Pixel coordinate grounding data:
━━━━━━━━━━
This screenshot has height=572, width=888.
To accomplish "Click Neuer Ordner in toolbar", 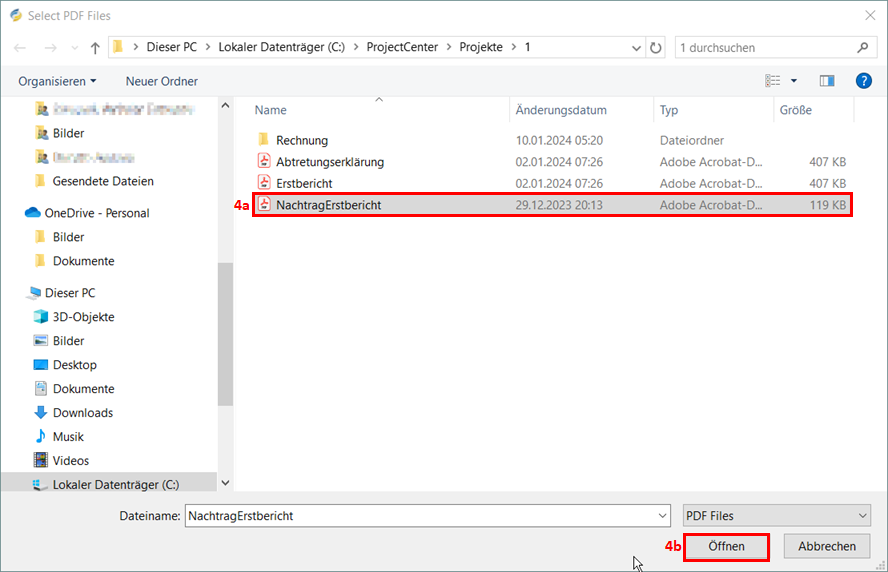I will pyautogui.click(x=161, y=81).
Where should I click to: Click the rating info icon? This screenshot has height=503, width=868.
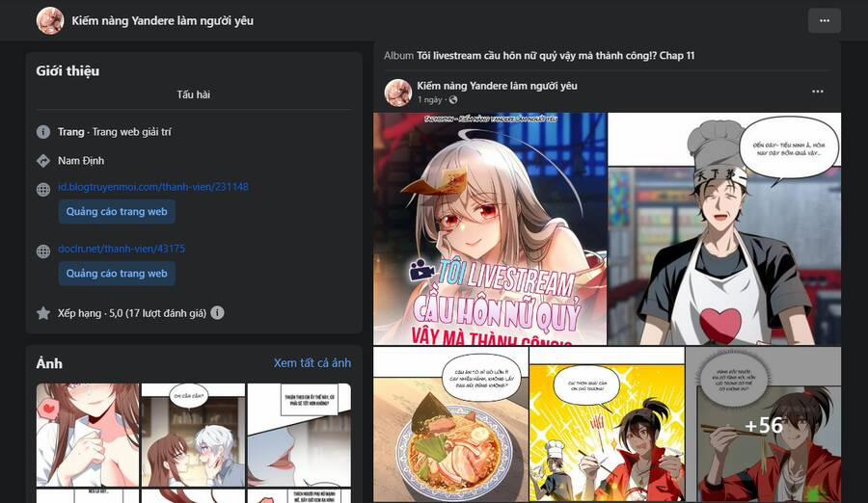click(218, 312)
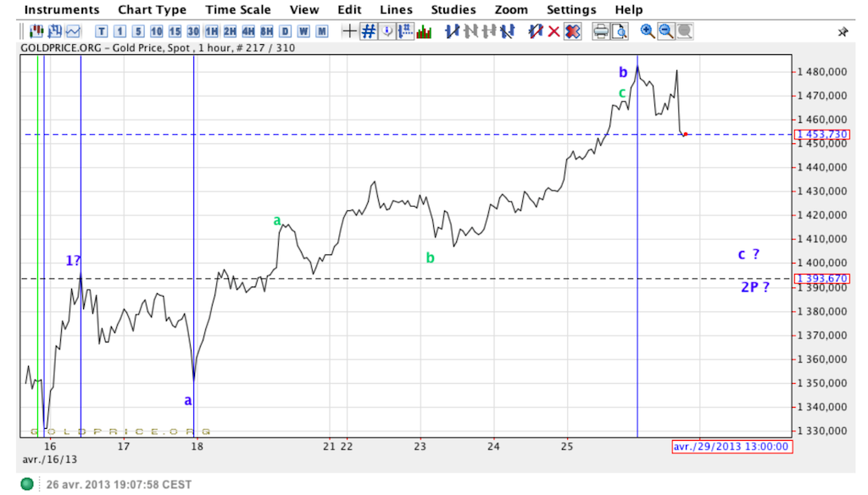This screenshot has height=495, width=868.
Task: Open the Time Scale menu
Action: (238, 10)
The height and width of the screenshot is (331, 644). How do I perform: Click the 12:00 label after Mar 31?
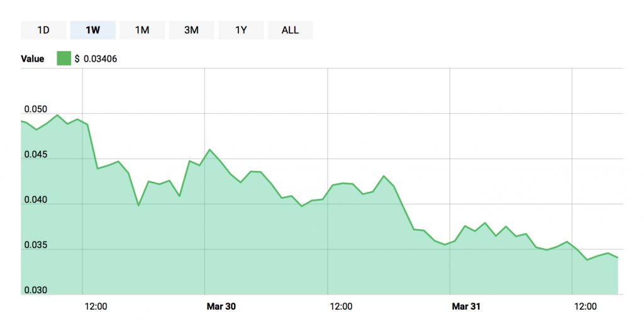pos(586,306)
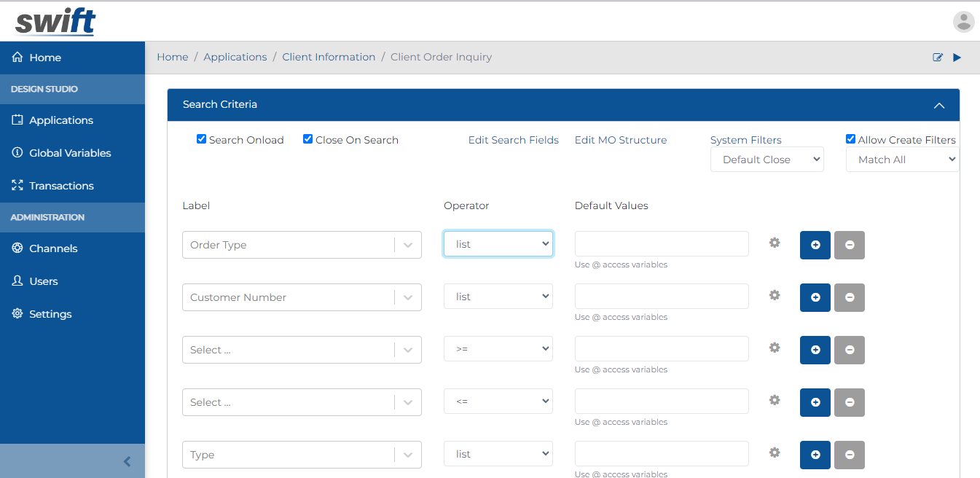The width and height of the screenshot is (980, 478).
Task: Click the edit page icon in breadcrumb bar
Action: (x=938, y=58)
━━━━━━━━━━
WHAT YOU ARE ASKED TO DO: Hand back exactly the lines from the one with "Where should I" through the last line of the data above, both ends included, with every picture left out.

YOUR SOLUTION:
Where should I click to: Click the rating info icon? This screenshot has height=503, width=868.
click(218, 312)
This screenshot has height=495, width=868.
Task: Open the Time Scale menu
Action: (238, 10)
The height and width of the screenshot is (331, 644). How do I perform: Click the 12:00 label after Mar 31?
pos(586,306)
The width and height of the screenshot is (980, 478).
Task: Click the edit page icon in breadcrumb bar
Action: (x=938, y=58)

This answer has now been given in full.